Learning From the Oil Shock
We all know that gasoline is at $4 a gallon and that oil is at $135 a barrel. But if you think that's the end of the story, don't talk to economist Jeffrey Rubin of CIBC World Markets. By Rubin's reckoning, we've barely passed the halfway point on a steady march upward that will take gasoline to $7 a gallon and oil to $225 by 2012. Despite fluctuations, the underlying rise, he says, will have pervasive and surprising side effects. Among them:
· U.S. manufacturers benefit, because rising ocean-freight costs -- reflecting fuel prices -- make imports more expensive. Some production returns to the United States, and some shifts from Asia to closer exporters (Mexico over China). Since 2000, estimates Rubin, the cost of shipping a 40-foot container from East Asia has gone from $3,000 to $8,000. With oil at $200 a barrel, the shipping cost would be $15,000.
· Inflation becomes more stubborn. For years, the Federal Reserve has focused on "core inflation" -- prices minus energy and food. The justification is that large food and energy price changes usually reverse themselves. But if they move steadily higher, that logic collapses. "While core inflation may be barely over 2 percent, that's only of solace if you don't eat or drive," Rubin says. Overall inflation is twice that, about 4 percent.
· Two distressed industries -- homebuilding and autos -- suffer further. "In two years, there will be fewer Americans driving," he says. Higher gasoline prices push people into mass transit and car pools. Home prices take another hit, especially in distant suburbs with long commutes. "People won't be able to afford what they used to afford," he says.
Do not underestimate oil's fallout. The world may have arrived at Peak Oil, when dwindling oil reserves no longer permit much annual increase in production. This may not be literally true; estimates of vast undiscovered oil reservoirs imply that Peak Oil is decades away. But governments that control 75 percent or more of known reserves are behaving as if Peak Oil is already here. They're hoarding a scarce commodity by limiting new exploration. Meanwhile, production at some old fields is dropping rapidly. Spare capacity has been depleted as demand outruns new supply.
High prices close the gap. The grim price outlook by Rubin and others presumes that this situation persists. Of course, they could be wrong if higher prices cause demand to drop sharply and supplies increase unexpectedly. Saudi Arabia recently signaled a modest production increase. In the United States, prices have already led to less driving. In March, highway travel was down 4.3 percent from a year earlier. Buying patterns for autos have shifted. Through May, sales of sport-utility vehicles dropped 31 percent from a year earlier, reports WardsAuto.com. Oil demand is also stagnating in Europe and Japan.
But higher demand from developing countries and oil producers is offsetting the lower demand of wealthy countries. Consumption in these countries will rise 3 percent in 2008, projects the International Energy Agency.

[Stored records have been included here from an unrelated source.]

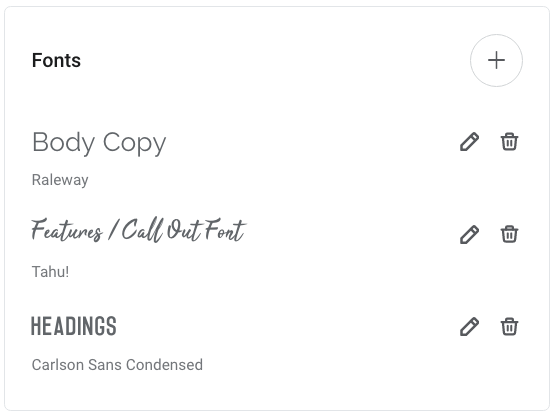Screen dimensions: 555x416
Task: Click the pencil icon beside Headings preview
Action: click(x=469, y=326)
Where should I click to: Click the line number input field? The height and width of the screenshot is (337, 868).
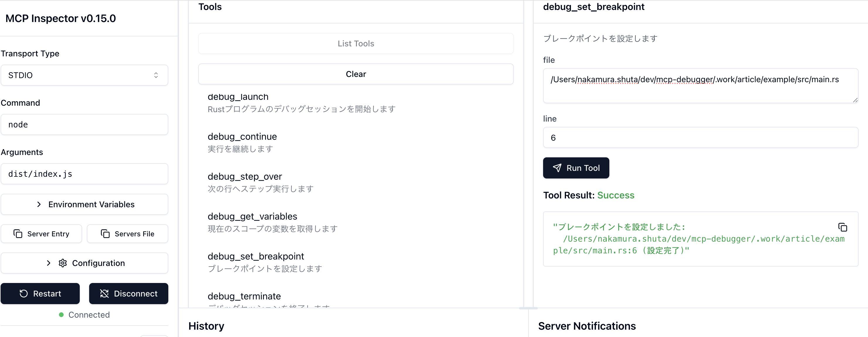coord(700,138)
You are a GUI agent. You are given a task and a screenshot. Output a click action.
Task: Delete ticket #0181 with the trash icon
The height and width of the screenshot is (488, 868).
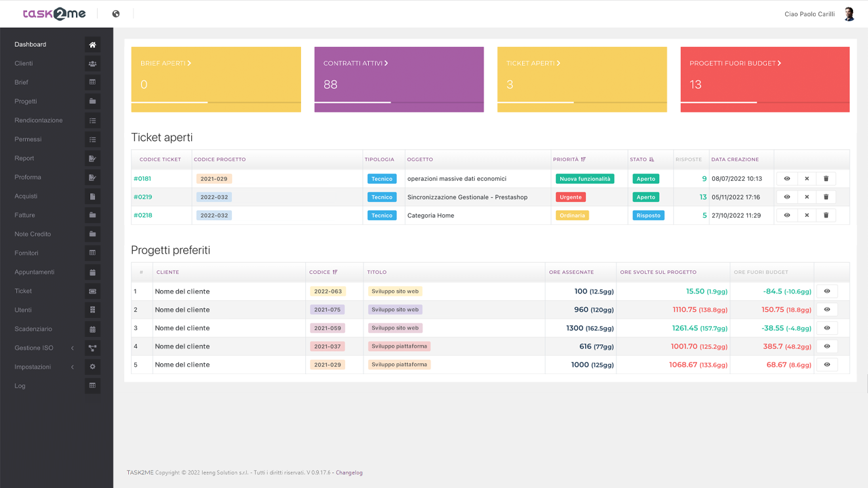click(826, 179)

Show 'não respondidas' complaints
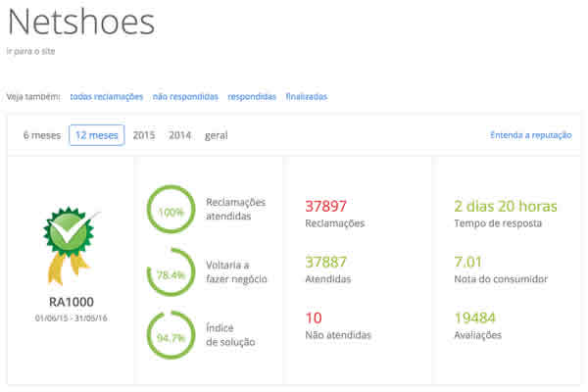point(185,96)
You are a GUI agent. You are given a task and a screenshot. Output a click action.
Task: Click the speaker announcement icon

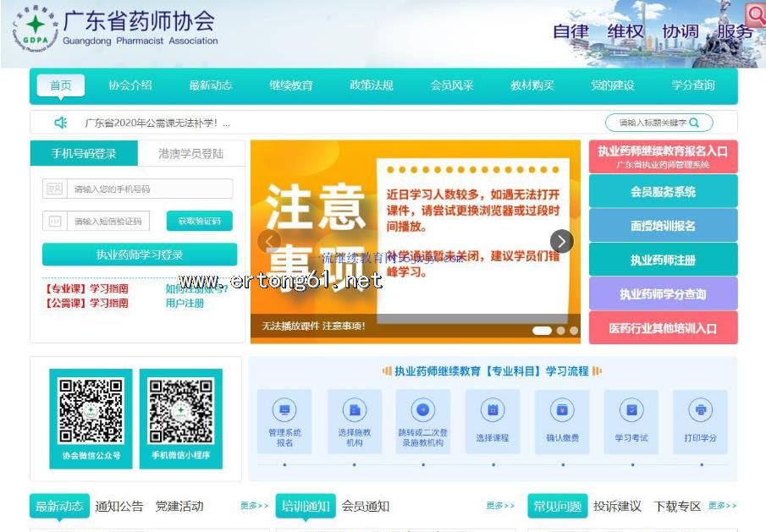[61, 123]
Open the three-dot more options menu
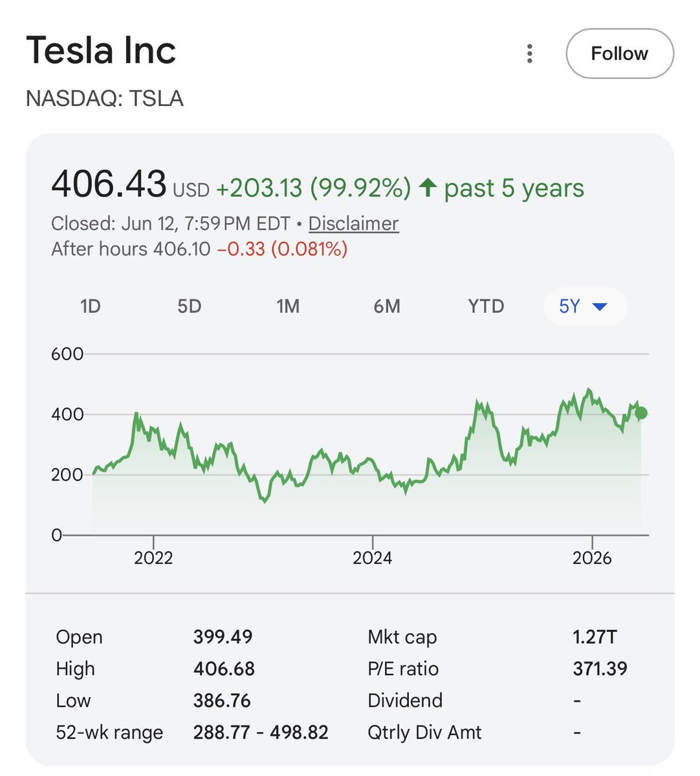This screenshot has height=776, width=700. click(529, 54)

There's been a huge transfer of power to oil producers. Even at $100 a barrel, Saudi Arabia, Kuwait and the United Arab Emirates will earn almost $8 trillion in oil revenue between now and 2020, estimates the McKinsey Global Institute. More troubling are the political implications. "This has really strengthened the Iranians, Russians and Venezuelans to be more provocative in the world," says Larry Goldstein of the Energy Policy Research Foundation. Although governments control crude supplies, private companies have dominated distribution. Anyone can buy oil at a price. Now oil could become a political commodity offered to friends at a discount, withheld from rivals.
How can we retrieve some of our lost power? The first thing is to get out of denial. Stop blaming oil companies and "speculators." Next, we need to expand domestic oil and natural gas drilling, including in Alaska. Although we can't "drill our way" out of this problem, we can augment oil supplies and lessen price strains. It might take 10 years or more, because new projects are huge undertakings. But delay will only aggravate our future problems.
Finally, we need to realize that high prices may stimulate new biofuels from wood chips, food waste and switch grass. Production costs of these fuels may be in the range of $1 a gallon, says David Cole of the Center for Automotive Research. If true, that's well below today's wholesale gasoline prices. To assure new producers that they wouldn't be wiped out if oil prices plunged, we should set a floor price for oil of $50 to $80 a barrel, says Cole. This could be done with a standby tariff that would activate only if prices hit the threshold. Oil prices are unpredictable, and should a price collapse occur, Americans wouldn't be deluded into thinking we've returned permanently to cheap energy. We've made that mistake before.